The next step of this process was creating an Academic Master Plan. Morrone explained most colleges, including YSU, have a Strategic Enrollment Plan, but other colleges also have an AMP.

The AMP focuses on everything within the academic sphere, from meeting faculty and student needs to assuring program names respond intuitively to students’ searches.

Morrone said the AMP would work with YSU’s SEP and the newly-created Strategic Communications Office to blend academic marketing with enrollment strategies and positive public relations.

While Morrone’s efforts have yielded positive results, he admitted there’s more to the enrollment increase than just marketing.

One short-term cause for YSU’s enrollment spike was its absorption of students from Eastern Gateway Community College.

Jeanne Herman, the associate vice president of Institutional Effectiveness, worked with EGCC and YSU officials to transfer students from the community college after it closed at the end of the spring semester.

Herman said representatives from YSU’s admissions, financial aid, registrar’s, bursar’s, marketing and academic affairs offices met regularly to create a transfer process that would best suit the needs of EGCC students.

“What came out of those meetings was a simplified process to apply, a website for their students and then academic affairs would constantly bring back to us the programs as they began getting approved,” Herman said.

According to Herman, the process involved transferring students into equivalent associate degrees — and creating such programs if they didn’t exist.

To create new programs and secure federal-aid permissions, academic affairs needed approval from the Ohio Department of Higher Education, the Higher Learning Commission and the U.S. Department of Education.

Herman said she applauds the departments, chairs and faculty who worked to create these programs.

“On the academic side, I know what goes into creating a curriculum, and it is very labor intensive and the fact that they were able to put together a substantial curriculum that is with the YSU integrity and passed all of the approvals is amazing,” Herman said.

With EGCC’s closure driving some of this year’s enrollment boost, questions remain about whether YSU’s rising numbers are a one-time occurrence.

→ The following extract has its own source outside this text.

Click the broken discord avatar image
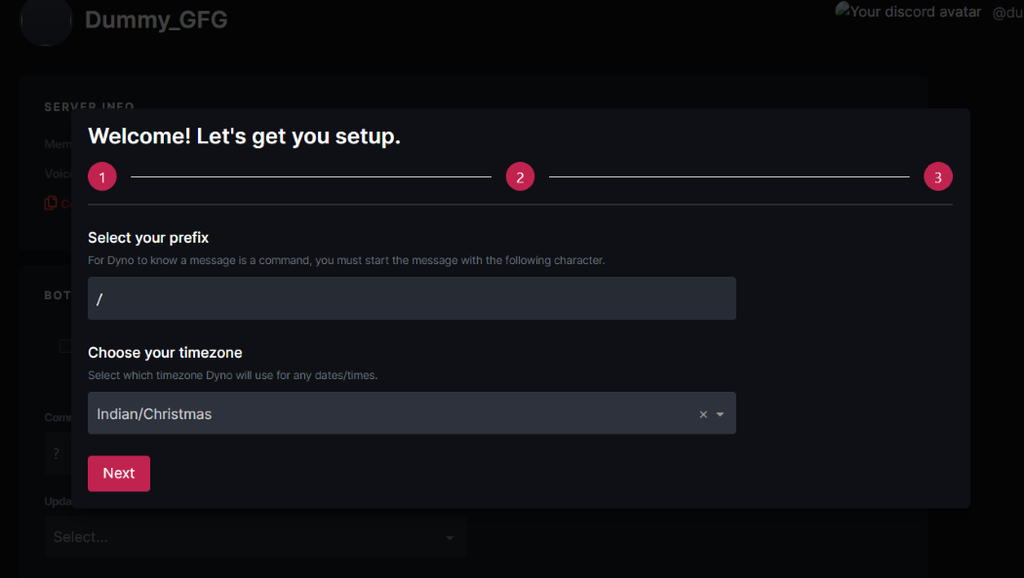The height and width of the screenshot is (578, 1024). pyautogui.click(x=843, y=10)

Herman said YSU is still assessing demand for more associate degree programs, which could attract additional transfers. She added that because these programs are permanent, they may continue to draw students beyond the community college.

“Now that we have grown substantially with our associates, what we found is not only that [EGCC] students came and registered for our new associate programs, but other students did too,” Herman said. “[It] was definitely our [EGCC] students, but it was other students in the associate programs that also helped [contribute] to the increase in enrollment.”

While incoming EGCC students certainly added to the increase in enrollment, one group has seen consistently rising numbers, despite a recent net decline in overall students enrolled at YSU.

YSU’s Fall 2024 Preliminary Enrollment Summary shows that first-time undergraduate international students more than doubled from 208 in fall 2023 to 469 in fall 2024. However, this figure excludes graduate, continuing and otherwise-classified international students.

Nicholas Dubos, an international student and scholar adviser at YSU’s International Programs Office, attributed YSU’s increasing international student population to a welcoming environment and word-of-mouth.

“First of all, I think we have created an excellent environment. Especially in certain parts of the world, where we tend to get a lot of our students … it’s like, they know YSU exists. And so, friends and family tell people,” Dubos said.

Morrone, Herman and Dubos agreed many factors led to the YSU’s enrollment increase this year.

From a new marketing strategy to a fortuitous closing and continuous efforts for a welcoming environment, YSU has worked hard over the year to boost enrollment.